Por Miguel do Rosário
E pensar que um dos três criadores do Google, antes que a empresa fosse fundada e se tornasse um império, preferiu sair da sociedade pra terminar o terceiro grau! Sempre dou risada quando lembro dessa história. É uma lição de vida. Quando vejo essas polêmicas mesquinhas sobre se fulano fez ou não faculdade, recordo-me das figuras com quem cruzei em meus anos de labuta universitária. De uma coisa tenho certeza, boa parte sai dali ainda mais ignorante do que entrou, porque se tornam mais arrogantes, qualidade que, perdoada em casos excepcionais (no Mirisola, por exemplo), manifesta-se insuportável em pessoas com escassa vocação para as literatices e sacanagens da vida.
Sinto-me, entretanto, bem mais seguro. Antes, ainda hesitava sobre o valor da internet para a criação literária. Depois de quase 800 posts somente nesse blog, tanta diversão, amigos, cervejas e livros, não posso continuar recusando o amor da minha vida. Sim, parece clichê de holliwood. O sujeito passa o filme todo sem perceber que sua melhor amiga é, na verdade, a sua verdadeira cara-metade, a sua paixão mais profunda.
É que as mudanças ainda não chegaram ao inconsciente, nem dos escritores, nem dos leitores, e muitos menos da imprensa, ainda presa a dogmas conservadores. Agora sei, contudo, que a internet se tornará, mais breve do que se espera, o principal suporte para a literatura e para o jornalismo, em todo mundo.
As próprias diferenças entre os estilos tendem a se diluir. Quando leio um texto, procuro sua poesia externa e interna, e julgo seu valor estético juntamente com sua densidade política. É a internet mudando paradigmas de produção e consumo da literatura. Os leitores do meu blog e de outros procuram-me também pela forma como eu escrevo, pela diferença, porque sentem que os novos conteúdos políticos da modernidade exigem formas originais de expressão.
Não é preciso reinventar a roda. As diferenças ocorrem nos detalhes, em maneiras novas, curiosas, de articular os verbos, e também numa postura ética singular, muito mais autêntica, estranha, pura, agressiva.

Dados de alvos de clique
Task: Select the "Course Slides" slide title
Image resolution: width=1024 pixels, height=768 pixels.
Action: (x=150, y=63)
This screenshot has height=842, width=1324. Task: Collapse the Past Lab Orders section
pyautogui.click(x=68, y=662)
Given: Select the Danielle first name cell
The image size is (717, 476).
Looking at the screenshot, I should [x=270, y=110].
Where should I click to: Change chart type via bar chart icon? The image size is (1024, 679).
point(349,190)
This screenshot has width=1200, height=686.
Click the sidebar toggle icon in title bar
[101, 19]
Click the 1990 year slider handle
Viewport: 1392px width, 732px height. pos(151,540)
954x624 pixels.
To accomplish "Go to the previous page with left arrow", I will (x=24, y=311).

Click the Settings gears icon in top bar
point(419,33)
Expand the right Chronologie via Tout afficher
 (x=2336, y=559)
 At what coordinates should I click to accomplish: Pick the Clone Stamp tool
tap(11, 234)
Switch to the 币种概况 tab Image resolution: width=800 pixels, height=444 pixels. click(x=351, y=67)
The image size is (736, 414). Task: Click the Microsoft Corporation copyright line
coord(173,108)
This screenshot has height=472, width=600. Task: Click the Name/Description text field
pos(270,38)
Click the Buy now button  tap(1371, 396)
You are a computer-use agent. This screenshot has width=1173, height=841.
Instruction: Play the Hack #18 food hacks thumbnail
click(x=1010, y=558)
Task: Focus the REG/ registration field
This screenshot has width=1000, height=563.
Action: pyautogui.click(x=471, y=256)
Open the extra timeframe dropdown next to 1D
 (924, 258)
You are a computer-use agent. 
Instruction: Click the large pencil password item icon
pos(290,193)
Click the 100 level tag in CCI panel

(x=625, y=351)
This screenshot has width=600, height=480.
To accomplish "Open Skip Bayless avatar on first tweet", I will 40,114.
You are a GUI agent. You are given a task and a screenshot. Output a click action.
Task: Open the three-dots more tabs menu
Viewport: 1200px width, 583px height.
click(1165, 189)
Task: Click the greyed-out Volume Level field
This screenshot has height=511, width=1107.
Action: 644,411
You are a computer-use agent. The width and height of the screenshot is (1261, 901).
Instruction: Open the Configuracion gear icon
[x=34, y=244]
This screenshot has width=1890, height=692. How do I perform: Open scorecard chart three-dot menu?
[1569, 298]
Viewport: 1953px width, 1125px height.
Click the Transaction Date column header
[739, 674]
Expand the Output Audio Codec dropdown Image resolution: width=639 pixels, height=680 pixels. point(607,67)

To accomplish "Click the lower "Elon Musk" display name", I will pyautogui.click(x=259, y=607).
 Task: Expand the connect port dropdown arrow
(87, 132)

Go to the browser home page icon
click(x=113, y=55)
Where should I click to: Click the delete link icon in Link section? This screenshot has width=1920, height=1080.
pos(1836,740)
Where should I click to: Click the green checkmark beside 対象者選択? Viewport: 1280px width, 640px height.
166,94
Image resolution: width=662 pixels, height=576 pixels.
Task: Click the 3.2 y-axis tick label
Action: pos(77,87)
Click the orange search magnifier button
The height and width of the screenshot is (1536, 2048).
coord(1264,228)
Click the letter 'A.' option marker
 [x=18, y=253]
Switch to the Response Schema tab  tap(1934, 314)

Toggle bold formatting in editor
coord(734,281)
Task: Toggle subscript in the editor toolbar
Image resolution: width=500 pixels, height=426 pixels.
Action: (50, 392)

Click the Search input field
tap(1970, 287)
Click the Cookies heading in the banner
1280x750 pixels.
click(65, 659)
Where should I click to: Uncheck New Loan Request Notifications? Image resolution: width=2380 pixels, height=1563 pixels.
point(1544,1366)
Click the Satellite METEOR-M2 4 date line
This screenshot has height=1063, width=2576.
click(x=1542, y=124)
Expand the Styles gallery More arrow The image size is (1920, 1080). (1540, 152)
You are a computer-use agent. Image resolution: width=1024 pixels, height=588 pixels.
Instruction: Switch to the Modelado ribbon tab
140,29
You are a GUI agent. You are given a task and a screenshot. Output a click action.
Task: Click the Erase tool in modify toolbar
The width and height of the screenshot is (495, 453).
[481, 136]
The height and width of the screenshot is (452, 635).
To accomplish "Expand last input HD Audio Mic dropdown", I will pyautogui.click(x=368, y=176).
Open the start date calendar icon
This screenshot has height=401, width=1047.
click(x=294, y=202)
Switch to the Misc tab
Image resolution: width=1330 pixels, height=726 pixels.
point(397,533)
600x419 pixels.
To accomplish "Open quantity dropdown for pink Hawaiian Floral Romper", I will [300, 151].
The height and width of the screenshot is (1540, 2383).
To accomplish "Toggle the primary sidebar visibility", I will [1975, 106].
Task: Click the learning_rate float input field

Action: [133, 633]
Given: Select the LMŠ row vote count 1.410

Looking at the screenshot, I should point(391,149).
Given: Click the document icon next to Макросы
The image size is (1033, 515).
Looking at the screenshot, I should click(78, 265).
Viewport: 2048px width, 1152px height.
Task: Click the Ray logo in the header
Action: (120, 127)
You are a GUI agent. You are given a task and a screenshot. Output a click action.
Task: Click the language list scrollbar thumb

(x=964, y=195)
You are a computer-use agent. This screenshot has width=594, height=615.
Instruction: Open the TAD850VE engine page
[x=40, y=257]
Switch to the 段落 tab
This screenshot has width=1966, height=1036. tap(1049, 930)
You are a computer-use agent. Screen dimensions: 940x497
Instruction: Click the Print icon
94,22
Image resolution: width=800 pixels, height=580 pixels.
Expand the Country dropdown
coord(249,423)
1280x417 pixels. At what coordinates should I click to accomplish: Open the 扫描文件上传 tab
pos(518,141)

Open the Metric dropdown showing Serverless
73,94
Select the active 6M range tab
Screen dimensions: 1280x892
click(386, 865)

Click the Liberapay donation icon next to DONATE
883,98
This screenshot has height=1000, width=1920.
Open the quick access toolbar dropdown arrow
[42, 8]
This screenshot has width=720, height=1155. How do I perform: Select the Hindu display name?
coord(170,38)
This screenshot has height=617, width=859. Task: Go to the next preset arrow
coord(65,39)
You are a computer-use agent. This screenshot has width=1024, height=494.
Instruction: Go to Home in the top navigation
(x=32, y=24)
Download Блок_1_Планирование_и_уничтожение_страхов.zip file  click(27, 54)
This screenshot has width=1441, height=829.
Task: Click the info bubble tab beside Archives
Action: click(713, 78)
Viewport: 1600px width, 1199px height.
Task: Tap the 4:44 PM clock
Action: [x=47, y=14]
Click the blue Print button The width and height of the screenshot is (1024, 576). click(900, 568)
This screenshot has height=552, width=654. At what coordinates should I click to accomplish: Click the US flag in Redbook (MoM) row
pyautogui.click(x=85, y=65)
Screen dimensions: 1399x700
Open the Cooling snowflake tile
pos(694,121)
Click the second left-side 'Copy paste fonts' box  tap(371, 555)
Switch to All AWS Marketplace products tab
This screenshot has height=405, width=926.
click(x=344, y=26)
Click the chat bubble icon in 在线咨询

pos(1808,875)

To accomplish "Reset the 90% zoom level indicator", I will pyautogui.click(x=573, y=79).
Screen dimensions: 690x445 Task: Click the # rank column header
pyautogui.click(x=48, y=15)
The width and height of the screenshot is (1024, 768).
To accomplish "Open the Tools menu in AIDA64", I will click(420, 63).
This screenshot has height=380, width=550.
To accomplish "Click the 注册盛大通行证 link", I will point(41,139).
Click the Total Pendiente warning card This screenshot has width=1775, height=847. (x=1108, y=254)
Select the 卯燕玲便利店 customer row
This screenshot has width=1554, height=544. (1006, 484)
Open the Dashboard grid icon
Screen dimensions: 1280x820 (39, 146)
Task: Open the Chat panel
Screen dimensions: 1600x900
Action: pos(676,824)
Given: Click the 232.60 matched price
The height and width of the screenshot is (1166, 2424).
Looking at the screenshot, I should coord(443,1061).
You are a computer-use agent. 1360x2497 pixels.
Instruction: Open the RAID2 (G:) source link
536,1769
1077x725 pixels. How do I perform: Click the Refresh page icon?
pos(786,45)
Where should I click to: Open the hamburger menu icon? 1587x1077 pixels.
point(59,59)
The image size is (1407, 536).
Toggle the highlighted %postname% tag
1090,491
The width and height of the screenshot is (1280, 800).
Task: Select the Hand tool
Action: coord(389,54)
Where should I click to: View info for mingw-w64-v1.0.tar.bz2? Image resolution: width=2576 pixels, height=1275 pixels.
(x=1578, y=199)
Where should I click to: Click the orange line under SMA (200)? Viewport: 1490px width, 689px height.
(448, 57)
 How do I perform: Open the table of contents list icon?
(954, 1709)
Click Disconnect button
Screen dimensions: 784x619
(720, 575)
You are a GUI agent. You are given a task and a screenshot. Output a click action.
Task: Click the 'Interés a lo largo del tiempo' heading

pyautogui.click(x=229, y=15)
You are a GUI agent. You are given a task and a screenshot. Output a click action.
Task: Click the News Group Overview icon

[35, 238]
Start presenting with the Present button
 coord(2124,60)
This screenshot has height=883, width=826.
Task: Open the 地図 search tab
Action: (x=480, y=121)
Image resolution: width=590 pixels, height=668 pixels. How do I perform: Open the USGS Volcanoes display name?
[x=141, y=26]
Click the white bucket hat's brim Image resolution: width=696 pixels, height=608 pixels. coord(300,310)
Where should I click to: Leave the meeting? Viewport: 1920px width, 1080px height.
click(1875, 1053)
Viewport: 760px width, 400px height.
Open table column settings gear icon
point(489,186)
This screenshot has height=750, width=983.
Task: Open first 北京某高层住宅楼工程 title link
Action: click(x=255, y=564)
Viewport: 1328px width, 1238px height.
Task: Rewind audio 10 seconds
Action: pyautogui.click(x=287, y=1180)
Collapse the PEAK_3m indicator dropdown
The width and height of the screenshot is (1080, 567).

Ações a realizar
A - Passe para o inglês a frase "As próprias diferenças entre os estilos tendem a se diluir.", tirada do texto sobre a internet e a literatura.
B - Escreva a continuação do texto sobre a internet e a literatura a partir da última frase apresentada.

Respostas por tarefa
A - The very differences between styles tend to blur.

B -
Jornalistas convencionais ficaram presos a esquemas obsoletos de pensar e expressar as novas realidades econômicas e políticas. Essa é a decadência notória de um Clóvis Rossi, com seu decadentismo senil e, paradoxalmente, tão naíf. Cínico... e naíf.
Inexistem mudanças totais, naturalmente, até porque se fizermos uma volta de 360 graus, voltamos para o mesmo lugar. As grandes mudanças começam a partir de pequenos desvios.
Já sofri muito, porque artistas sofrem muito. De vaidade, sobretudo. Ansiamos por reconhecimento, como vira-latas carentes seguindo estranhos nas ruas. Esse é o ponto-fraco do artista, até mesmo dos bons artistas. Tive sorte, no entanto, de conhecer artistas autênticos, totalmente desinteressados de fama, dinheiro ou glória. Interessados somente em seu amadurecimento como "técnicos" da arte. Loucos, gênios, criativos. Mas técnicos.
A constatação de que a internet é, maravilhosamente, o grande canal do futuro, permitiu à minha vaidade respirar aliviada. É que eu andava angustiado com meus passeios por livrarias e sebos, vendo milhares e milhares de títulos perdidos nas estantes, anônimos, tristes, mortos. A internet oferece uma nova relação entre leitor e autor. Uma relação mais democrática, mais transparente, mais autêntica. Não teremos mais escritores conhecidos apenas por suas belas carinhas e sorrisos cativantes. O escritor, assim como um jogador de futebol, ou um músico, terá que mostrar seu talento escrevendo, ao vivo, na frente de seus leitores. Claro que isso não significa nada se o escritor não tiver talento, gênio e vocação. Eu sou, particularmente, adepto da teoria da excepcionalidade do artista. Essa história de que todo mundo pode ser artista é uma grande besteira. É o mesmo que dizer que todo mundo pode ser um grande jogador de futebol, ou um grande neurocirurgião, ou um grande político. Os homens são diferentes, radicalmente diferentes um dos outros, e seus talentos, portanto, também o são.
O fato é que ainda há escritores que têm prestígio somente entre "iniciados". Seus livros, vendidos por mais de R$ 40, restringem-se a um mercado de "luxo". É quase uma literatura "daslu". A internet rompe também esse apartheid, permitindo que todos tenham acesso, gratuitamente, aos textos mais modernos e sofisticados produzidos no mundo. Muitos não resistirão à essa luz, outros terão sua energia e criatividade revigoradas.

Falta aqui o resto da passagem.